- [RECORD EXTRACTS]:
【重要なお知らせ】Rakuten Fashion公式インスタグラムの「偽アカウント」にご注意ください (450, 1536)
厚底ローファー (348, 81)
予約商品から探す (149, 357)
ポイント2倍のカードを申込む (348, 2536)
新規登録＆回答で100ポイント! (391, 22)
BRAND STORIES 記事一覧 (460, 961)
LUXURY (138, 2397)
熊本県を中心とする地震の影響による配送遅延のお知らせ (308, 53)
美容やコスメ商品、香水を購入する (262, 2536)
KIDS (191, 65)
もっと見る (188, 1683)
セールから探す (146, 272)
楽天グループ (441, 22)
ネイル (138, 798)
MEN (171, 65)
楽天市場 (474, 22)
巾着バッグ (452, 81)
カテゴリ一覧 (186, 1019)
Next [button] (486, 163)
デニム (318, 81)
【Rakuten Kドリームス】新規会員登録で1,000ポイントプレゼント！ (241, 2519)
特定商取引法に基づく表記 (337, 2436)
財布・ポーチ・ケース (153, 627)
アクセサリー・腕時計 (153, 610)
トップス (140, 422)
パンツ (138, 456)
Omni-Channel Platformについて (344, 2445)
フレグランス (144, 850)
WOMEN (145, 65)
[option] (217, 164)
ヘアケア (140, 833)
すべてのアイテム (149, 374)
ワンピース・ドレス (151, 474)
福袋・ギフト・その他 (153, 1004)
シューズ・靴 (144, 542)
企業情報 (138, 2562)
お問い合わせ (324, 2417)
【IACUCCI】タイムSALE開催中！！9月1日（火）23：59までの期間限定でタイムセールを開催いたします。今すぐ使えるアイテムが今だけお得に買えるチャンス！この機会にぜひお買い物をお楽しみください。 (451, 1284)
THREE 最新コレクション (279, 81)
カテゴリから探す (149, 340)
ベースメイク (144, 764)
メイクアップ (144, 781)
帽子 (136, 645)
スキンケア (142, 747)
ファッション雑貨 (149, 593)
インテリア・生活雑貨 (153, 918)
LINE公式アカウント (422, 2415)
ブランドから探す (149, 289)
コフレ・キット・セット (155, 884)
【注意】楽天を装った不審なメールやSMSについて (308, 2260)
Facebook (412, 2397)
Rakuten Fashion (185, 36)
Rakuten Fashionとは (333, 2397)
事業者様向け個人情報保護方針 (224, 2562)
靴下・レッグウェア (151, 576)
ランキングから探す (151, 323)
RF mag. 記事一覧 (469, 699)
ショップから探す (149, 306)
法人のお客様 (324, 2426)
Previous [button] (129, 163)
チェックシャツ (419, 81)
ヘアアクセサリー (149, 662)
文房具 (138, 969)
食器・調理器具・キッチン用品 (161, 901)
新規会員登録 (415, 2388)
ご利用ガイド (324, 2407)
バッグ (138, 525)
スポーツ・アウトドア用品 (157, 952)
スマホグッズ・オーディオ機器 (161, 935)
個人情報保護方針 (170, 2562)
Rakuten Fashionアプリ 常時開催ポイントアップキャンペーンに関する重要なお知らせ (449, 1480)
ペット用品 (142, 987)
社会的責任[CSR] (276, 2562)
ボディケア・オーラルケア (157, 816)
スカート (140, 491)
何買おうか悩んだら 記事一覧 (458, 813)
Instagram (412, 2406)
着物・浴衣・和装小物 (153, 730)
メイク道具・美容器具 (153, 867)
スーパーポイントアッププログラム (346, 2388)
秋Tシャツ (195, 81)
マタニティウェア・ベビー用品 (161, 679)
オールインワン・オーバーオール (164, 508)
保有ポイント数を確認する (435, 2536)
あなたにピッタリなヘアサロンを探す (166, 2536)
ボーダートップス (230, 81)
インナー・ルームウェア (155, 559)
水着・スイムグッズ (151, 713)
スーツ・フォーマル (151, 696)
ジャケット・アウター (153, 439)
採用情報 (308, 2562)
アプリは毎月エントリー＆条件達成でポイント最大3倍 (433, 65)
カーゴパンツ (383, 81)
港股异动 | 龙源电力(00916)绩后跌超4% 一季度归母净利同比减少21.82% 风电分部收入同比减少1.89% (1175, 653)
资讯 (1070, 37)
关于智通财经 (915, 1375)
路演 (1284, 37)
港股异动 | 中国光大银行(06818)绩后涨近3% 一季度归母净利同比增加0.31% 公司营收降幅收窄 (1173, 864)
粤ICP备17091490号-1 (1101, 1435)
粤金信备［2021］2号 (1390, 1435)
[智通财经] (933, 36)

- [EXERCISE OBJECTIVE]:
The word to find is "Rakuten". Copy every line of the records that holds it.

- [ANSWER]:
【重要なお知らせ】Rakuten Fashion公式インスタグラムの「偽アカウント」にご注意ください (450, 1536)
【Rakuten Kドリームス】新規会員登録で1,000ポイントプレゼント！ (241, 2519)
Rakuten Fashion (185, 36)
Rakuten Fashionとは (333, 2397)
Rakuten Fashionアプリ 常時開催ポイントアップキャンペーンに関する重要なお知らせ (449, 1480)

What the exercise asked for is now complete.